Funding for its recent pilot project with humanitarians who work with survivors of sexual abuse was provided by U.S. Agency for International Development as part of a grant for its gender-based violence and response programming. The total cost of funding two mindfulness projects as well as contracting Ramirez as a consultant for roughly a year came to approximately $150,000.
A USAID official declined to comment on whether funding for these types of programs would continue, but told Devex that it supports trauma awareness and gender-based violence prevention and treatment in its programming.
IOM advises aid groups interested in adopting mindfulness into their budgets to make sure it fits within a broader mental health package and isn’t a standalone project.
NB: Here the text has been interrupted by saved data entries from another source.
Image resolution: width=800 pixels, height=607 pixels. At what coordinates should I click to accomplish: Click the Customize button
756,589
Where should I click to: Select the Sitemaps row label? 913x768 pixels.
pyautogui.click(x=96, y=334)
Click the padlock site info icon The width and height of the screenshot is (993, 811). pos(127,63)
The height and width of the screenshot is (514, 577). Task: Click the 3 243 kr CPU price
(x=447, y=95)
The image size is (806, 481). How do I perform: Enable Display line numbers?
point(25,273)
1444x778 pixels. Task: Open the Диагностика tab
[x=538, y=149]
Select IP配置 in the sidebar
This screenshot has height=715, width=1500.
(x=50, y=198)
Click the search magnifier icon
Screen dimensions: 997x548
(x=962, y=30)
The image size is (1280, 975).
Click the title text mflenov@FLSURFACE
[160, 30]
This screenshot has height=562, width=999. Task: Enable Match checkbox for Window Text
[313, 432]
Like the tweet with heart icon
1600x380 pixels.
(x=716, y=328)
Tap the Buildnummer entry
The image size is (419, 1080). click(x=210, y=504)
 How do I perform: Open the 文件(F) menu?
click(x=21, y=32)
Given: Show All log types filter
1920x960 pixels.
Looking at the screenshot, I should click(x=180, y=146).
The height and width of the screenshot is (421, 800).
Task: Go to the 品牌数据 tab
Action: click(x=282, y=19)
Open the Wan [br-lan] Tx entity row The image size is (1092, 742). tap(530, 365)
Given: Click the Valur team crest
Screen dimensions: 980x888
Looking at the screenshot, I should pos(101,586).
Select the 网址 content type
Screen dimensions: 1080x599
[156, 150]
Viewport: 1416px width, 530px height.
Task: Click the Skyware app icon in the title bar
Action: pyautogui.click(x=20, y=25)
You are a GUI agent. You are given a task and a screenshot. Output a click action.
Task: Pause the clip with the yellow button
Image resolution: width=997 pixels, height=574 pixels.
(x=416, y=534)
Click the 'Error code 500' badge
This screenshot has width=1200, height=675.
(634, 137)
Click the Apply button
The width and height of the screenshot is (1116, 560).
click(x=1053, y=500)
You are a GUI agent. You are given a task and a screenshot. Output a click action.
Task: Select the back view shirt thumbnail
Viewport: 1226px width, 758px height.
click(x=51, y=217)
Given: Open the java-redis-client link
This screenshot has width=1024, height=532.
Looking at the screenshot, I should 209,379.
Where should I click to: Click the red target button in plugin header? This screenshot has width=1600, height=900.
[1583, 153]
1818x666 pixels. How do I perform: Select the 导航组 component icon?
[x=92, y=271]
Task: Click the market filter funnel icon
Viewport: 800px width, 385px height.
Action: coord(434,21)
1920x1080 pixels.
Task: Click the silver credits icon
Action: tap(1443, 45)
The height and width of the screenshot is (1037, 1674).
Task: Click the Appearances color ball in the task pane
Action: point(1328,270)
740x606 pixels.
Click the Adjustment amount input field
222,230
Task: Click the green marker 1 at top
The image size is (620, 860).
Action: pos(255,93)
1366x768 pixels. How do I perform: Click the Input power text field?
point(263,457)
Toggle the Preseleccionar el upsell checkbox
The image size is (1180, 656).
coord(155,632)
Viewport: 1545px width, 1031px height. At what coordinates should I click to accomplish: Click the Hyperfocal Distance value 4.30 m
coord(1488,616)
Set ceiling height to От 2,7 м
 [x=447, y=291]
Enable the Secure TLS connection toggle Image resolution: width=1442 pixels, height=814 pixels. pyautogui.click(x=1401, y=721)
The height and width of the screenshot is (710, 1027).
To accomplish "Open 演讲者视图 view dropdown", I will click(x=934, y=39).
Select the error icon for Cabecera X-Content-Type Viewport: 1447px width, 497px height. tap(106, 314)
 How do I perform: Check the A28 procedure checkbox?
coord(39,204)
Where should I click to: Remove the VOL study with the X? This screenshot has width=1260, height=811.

It also works best when implemented with existing groups already doing other activities, such as a women’s group. Most importantly, however, an organization has to identify someone with experience in practicing mindfulness and the ability to tailor the program to different cultures and needs.
For humanitarians left wondering if they’ve become too disconnected from their feelings, Ramirez says there are signs to watch out for, such as “when you really stop really feeling, when you are in front of a situation and you say, ‘OK, just one more case of gender-based violence or one more displacement.’”
She offers a few pieces of advice in order to reconnect with oneself, including doing three minutes of breathing each morning to steady the mind and being aware of — and releasing — tension areas in the body. For the latter, Ramirez makes sure she’s conscious of micromovements within her own body. For example, when she’s angry her left shoulder will rise slightly, prompting her to move the tension from her mind toward her shoulder and lower it.
“Doing this job and not being connected with your humanity doesn’t make sense,” she said. “Because at the end of the day we are humanitarians.”